::: Stored rows

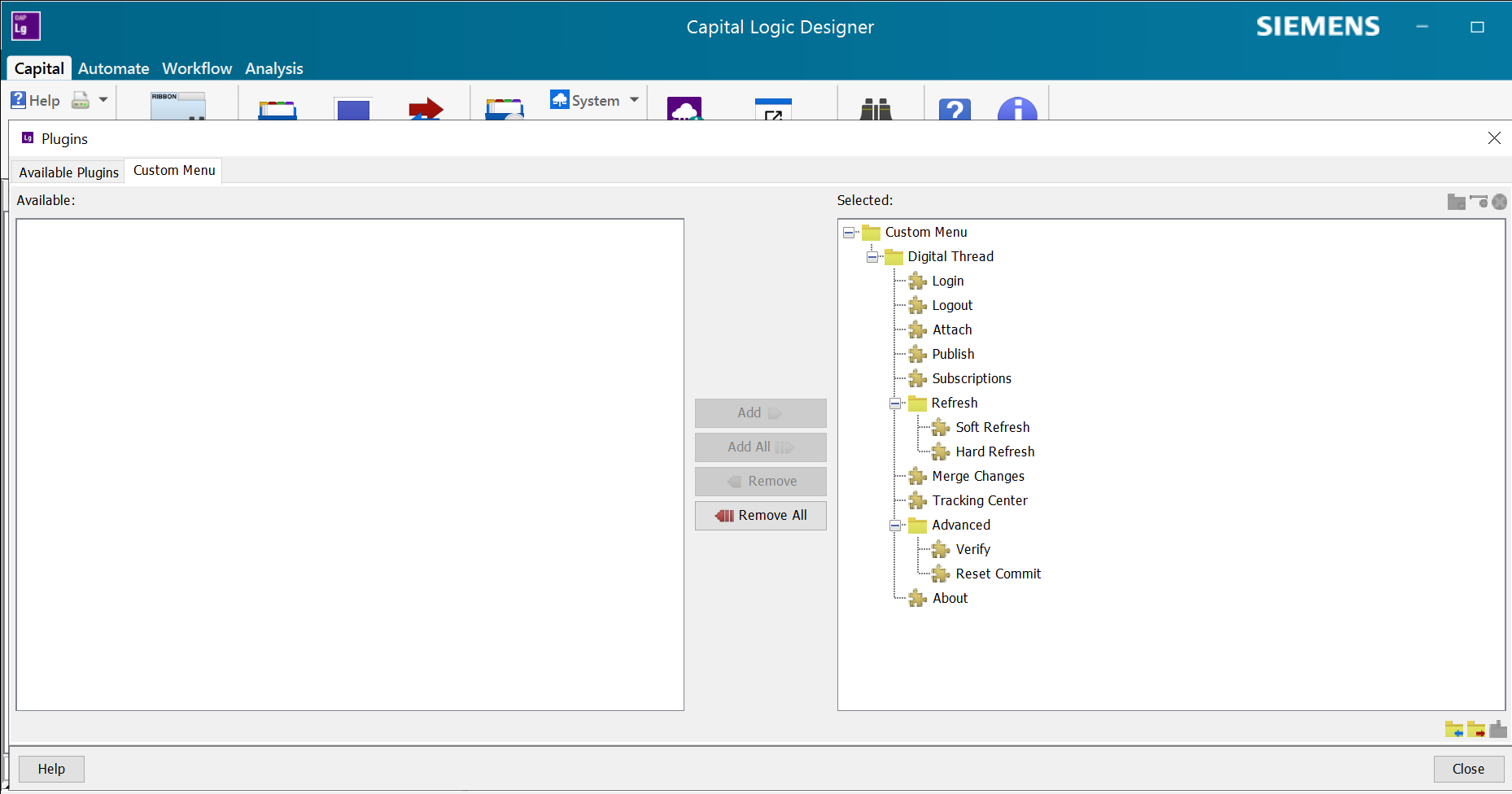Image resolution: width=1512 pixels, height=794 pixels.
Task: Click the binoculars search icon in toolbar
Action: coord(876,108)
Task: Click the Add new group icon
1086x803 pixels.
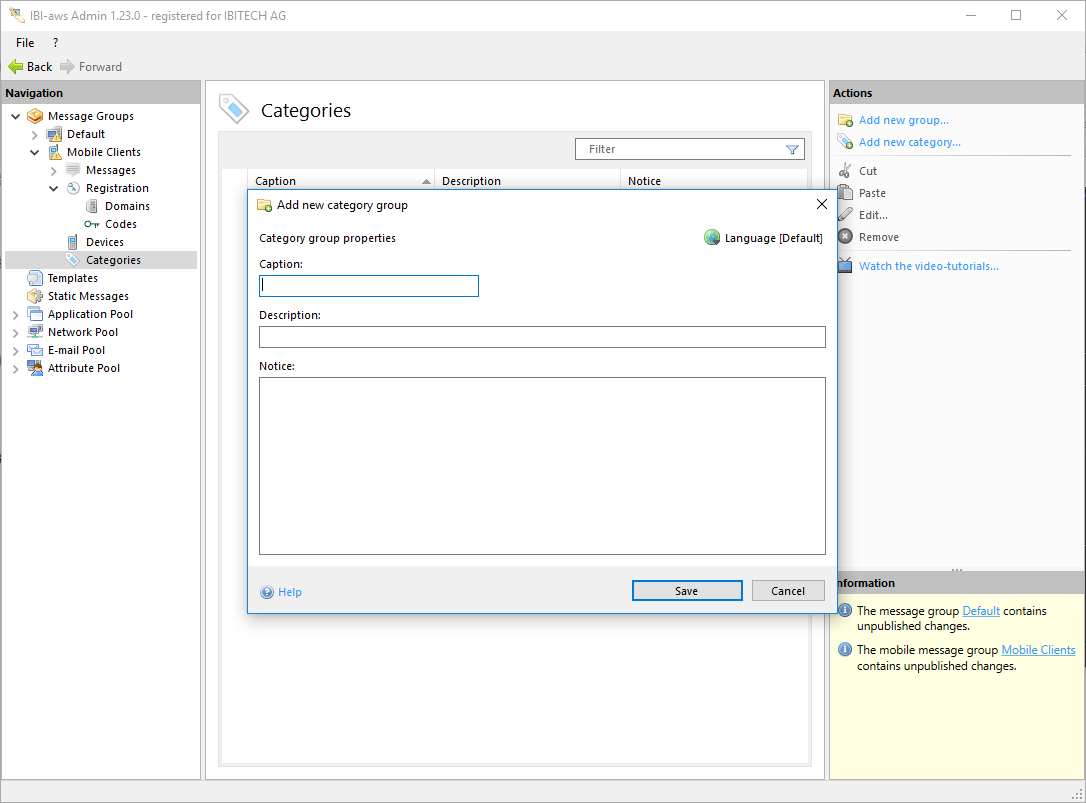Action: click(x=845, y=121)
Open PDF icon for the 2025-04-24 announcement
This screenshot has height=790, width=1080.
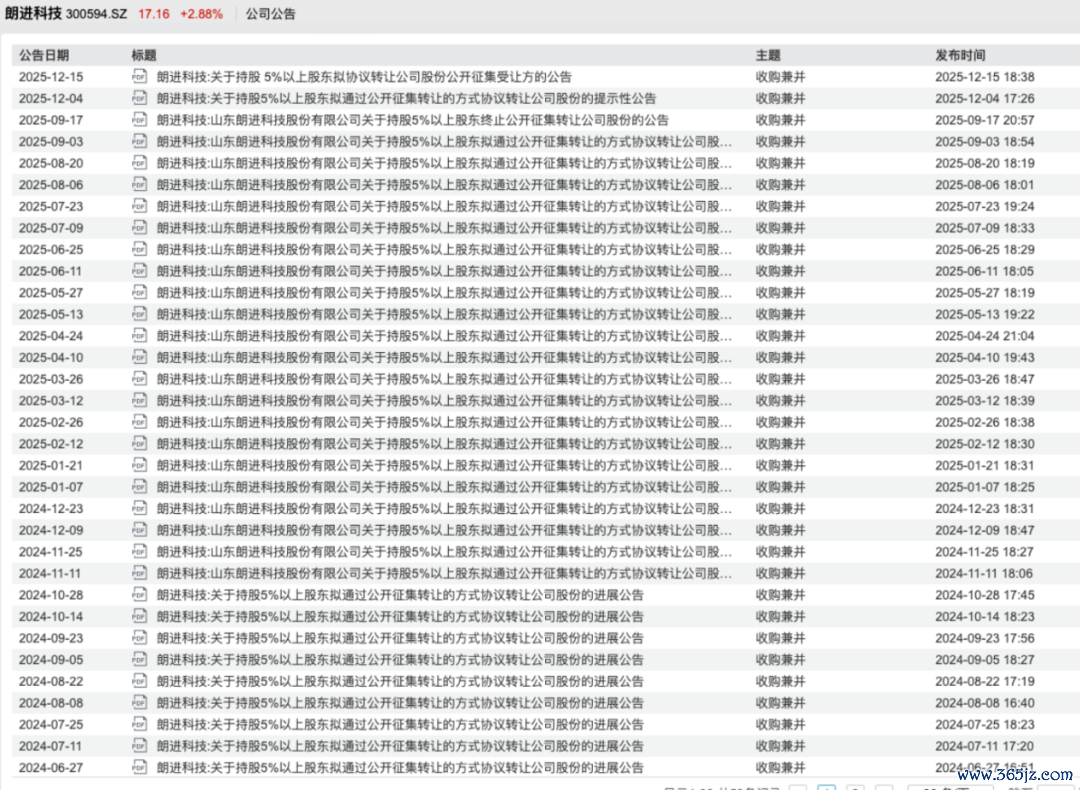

::::::

(What is being asked)
Rewrite all of the data above with "announcement" replaced by "notice" and everything else left as it is, omitting the pictures.

(Exercise result)
Image resolution: width=1512 pixels, height=794 pixels.
Task: Click the binoculars search icon in toolbar
Action: coord(876,108)
Task: Click the Add new group icon
1086x803 pixels.
Action: click(x=845, y=121)
Open PDF icon for the 2025-04-24 notice
This screenshot has height=790, width=1080.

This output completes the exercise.